No puedo precisar, con exactitud, cuándo lo conocí, puede haber sido antes que yo naciera, pues los lazos de amistad entre nuestras familias se remontan a dos generaciones anteriores a la mía. Recuerdo, desde siempre, estar de visita en casa de su hermano Rodrigo y su cuñada Susana, que había sido la mejor amiga de mi abuela María, y compartir allí con su extensa familia que terminó formando parte de la mía. Es por eso que, mientras para el resto del mundo él era el poeta, el escritor, el periodista, el valiente que se enfrentó a la dictadura, con su pluma y su ingenio como única arma, para mí era ese hombre gigantesco y bonachón al que todos llamábamos tío Guillermo.
Su sentido del humor es legendario y sus conocimientos tan vastos que sus conversaciones podían durar días, sin momento alguno de aburrimiento. Era un bromista natural y nadie, ni grandes ni chicos, se salvaban de sus vacilones. Siempre lo consideré una suerte de genio distraído, no sólo por sus enormes y gruesos espejuelos, sino porque siempre andaba desgarbado y con el cabello en desorden, sin importar la hora ni la ocasión, mientras se veía tan cómodo entre adultos como entre su ejército de sobrinos de todas las edades, cautivando a todos con sus historias y anécdotas.

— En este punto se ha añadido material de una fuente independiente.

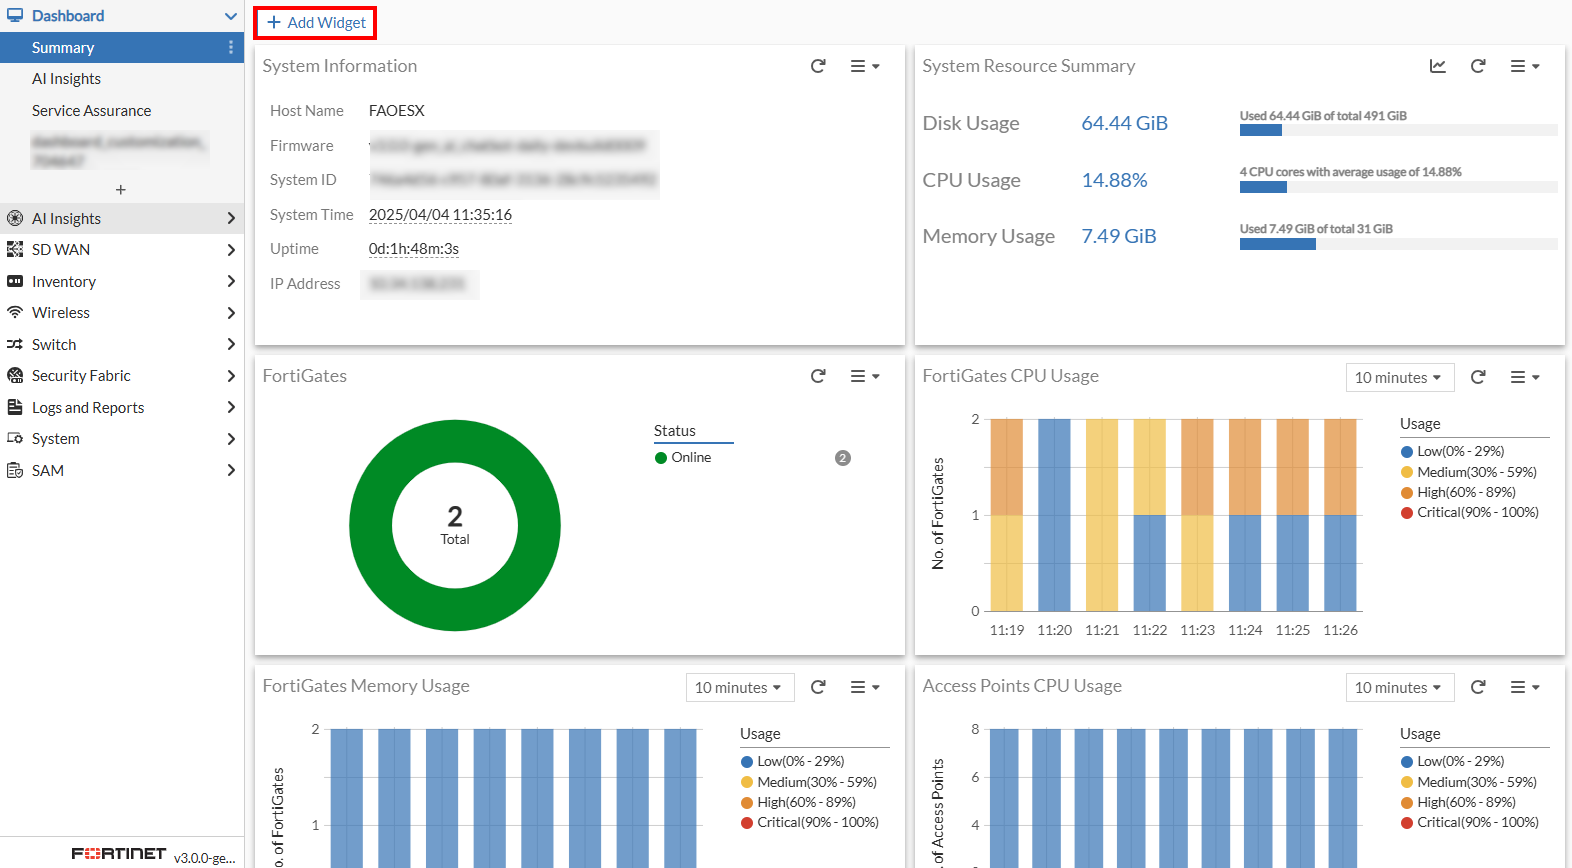Refresh the System Information widget
Screen dimensions: 1572x868
click(818, 66)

Hoy, las historias y las anécdotas son sobre él, sobre sus logros, sobre los riesgos y peligros que enfrentó sin acobardarse, sobre su ingenio y sus bromas, sobre su increíble memoria y su capacidad infinita de jugar con las palabras y convertirlas en maravillosos escritos, en poesía, en prosa o en glosas magistrales, sobre su vida, sobre su muerte y sobre cómo pasó de gigante a inmortal.